Canada arrests two female citizens upon repatriation from Syria detention camp
Canadian police arrested two Canadian women who were repatriated from a detention camp in north-east Syria, subjecting them to court trials based on suspicions of terrorism.
The arrests of 27-year-old Oumaima Chouay and 50-year-old Kimberly Polman were conducted upon their arrival at Montreal’s Trudeau Airport this week. According to a statement by the Royal Canadian Mounted Police (RCMP), Chouay is accused of four crimes including participating in a terrorist group, leaving Canada to do so, and making property or services available for terrorist purposes.
She was reportedly under investigation by the Integrated National Security Enforcement Team (INSET) since 2014. As for Polman, she allegedly traveled to Syria in 2015 at the behest of her husband, who she met online.
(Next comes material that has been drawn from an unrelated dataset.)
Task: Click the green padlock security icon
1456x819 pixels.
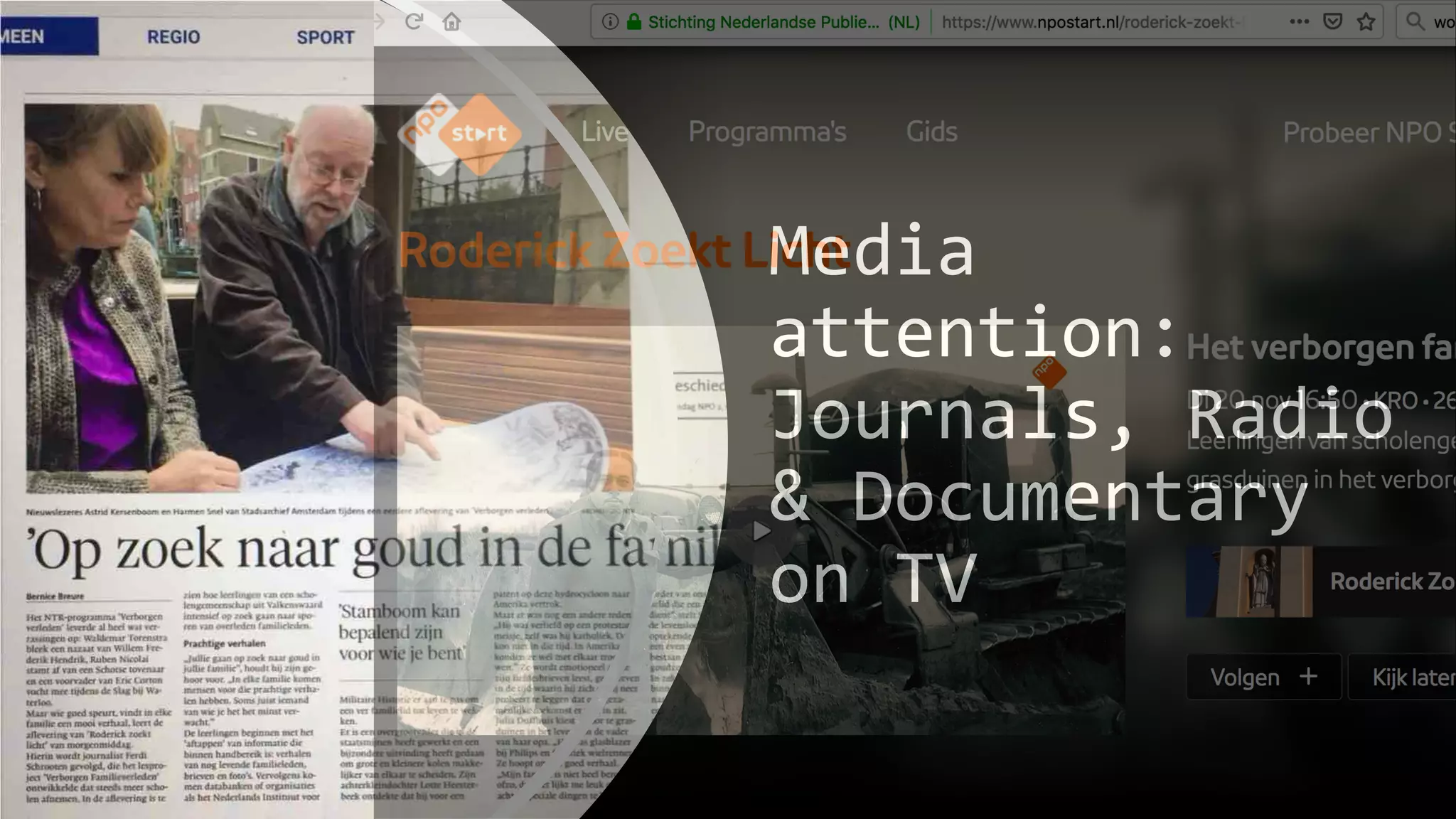Action: pyautogui.click(x=633, y=22)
Both women were kept in the Al Roj detention camp in north-east Syria for years, following the territorial defeat of Daesh.
According to Global Affairs Canada, two children were also repatriated from a detention camp in north-east Syria during this latest Canadian operation.
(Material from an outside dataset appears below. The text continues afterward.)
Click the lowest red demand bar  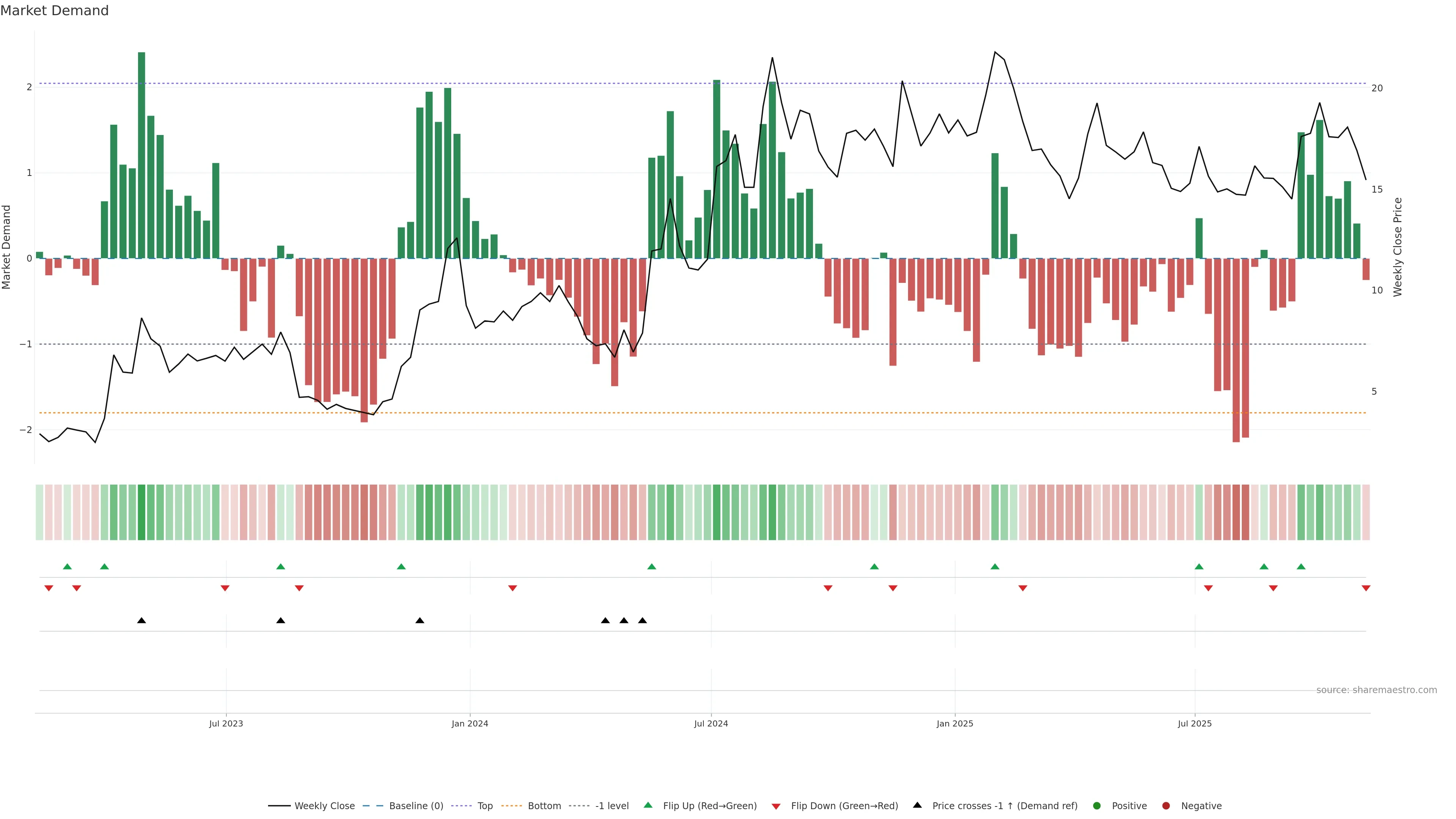1236,350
While Chouay is subject to her four charges and appeared in a Montreal court yesterday afternoon, authorities did not lay charges on Polman — a dual Canadian-US citizen — and, instead, are seeking a peace bond, according to the latter’s lawyer, Lawrence Greenspon.
Representing Polman and 22 other Canadian men, women, and children who are being held in Syrian Kurdish-run detention camps, Greenspon told the Emirati newspaper, the National, that “the only thing I can surmise” is that police “do not have the same kind of evidence” against Polman as they do Chouay.
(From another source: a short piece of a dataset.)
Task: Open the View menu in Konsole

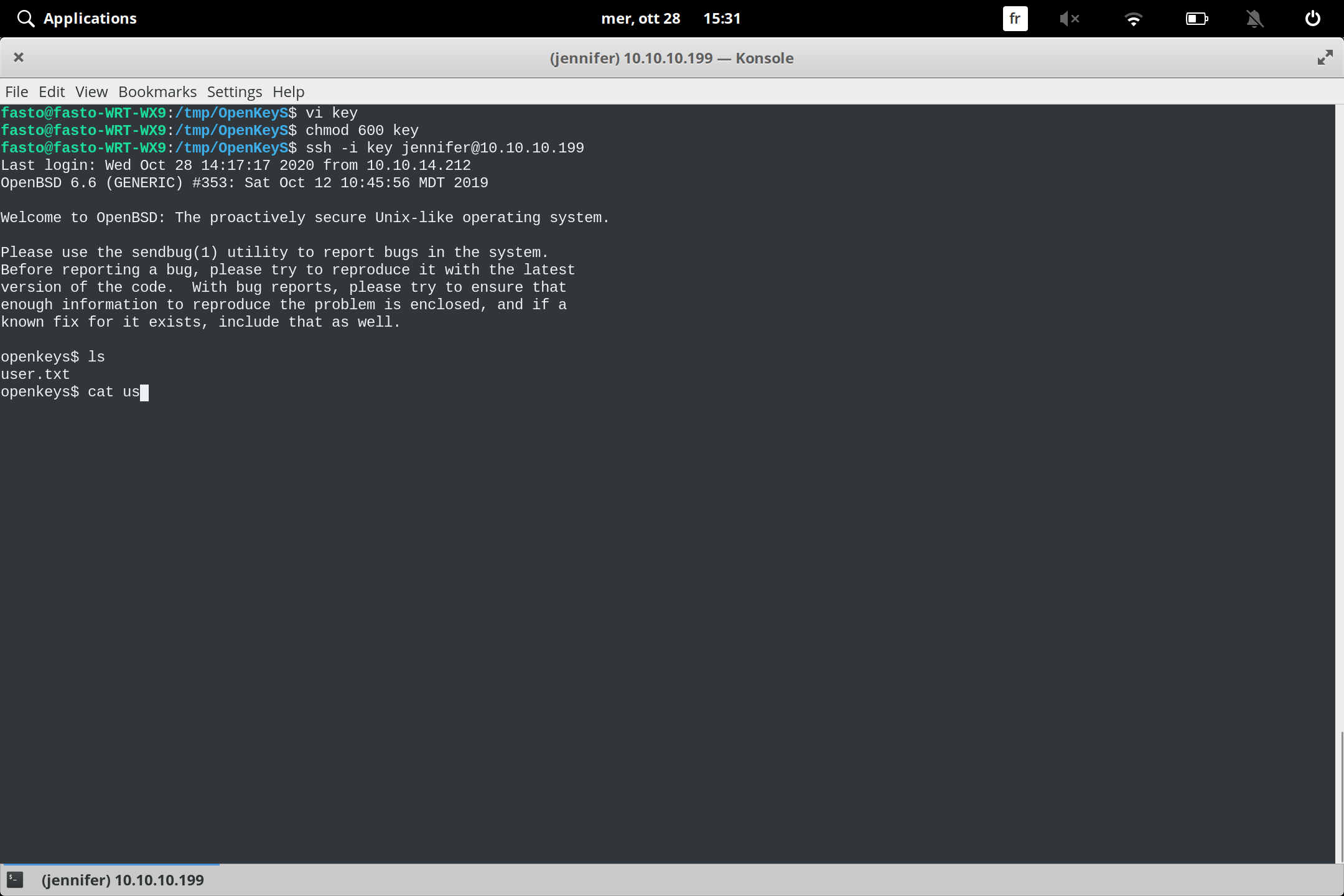Action: tap(91, 91)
According to a court document obtained by CBC News, the peace bond sought by the RCMP states that authorities have reasonable grounds to fear that Polman may commit a terrorist offense, leading her to be asked to enter into a “recognizance for a period not exceeding 12 months with the conditions fixed by the judge”. If she refuses, she could reportedly be sentenced to up to a year in prison.
Canada, like many other Western nations, has for years stalled the process to repatriate their citizens from the camps in north-east Syria, being cautious of the threats to national security returnees could allegedly pose.
Earlier this year, UN human rights experts called on Canada to speed up its repatriation process, especially for Polman due to her poor health. “Victims or potential victims of trafficking should not be placed in situations that expose them to multiple forms of abuse,” the UN experts stated at the time. “The failure of their home state to protect individuals in such situations perpetuates and contributes to further victimization of those who have already experienced violence and trauma.”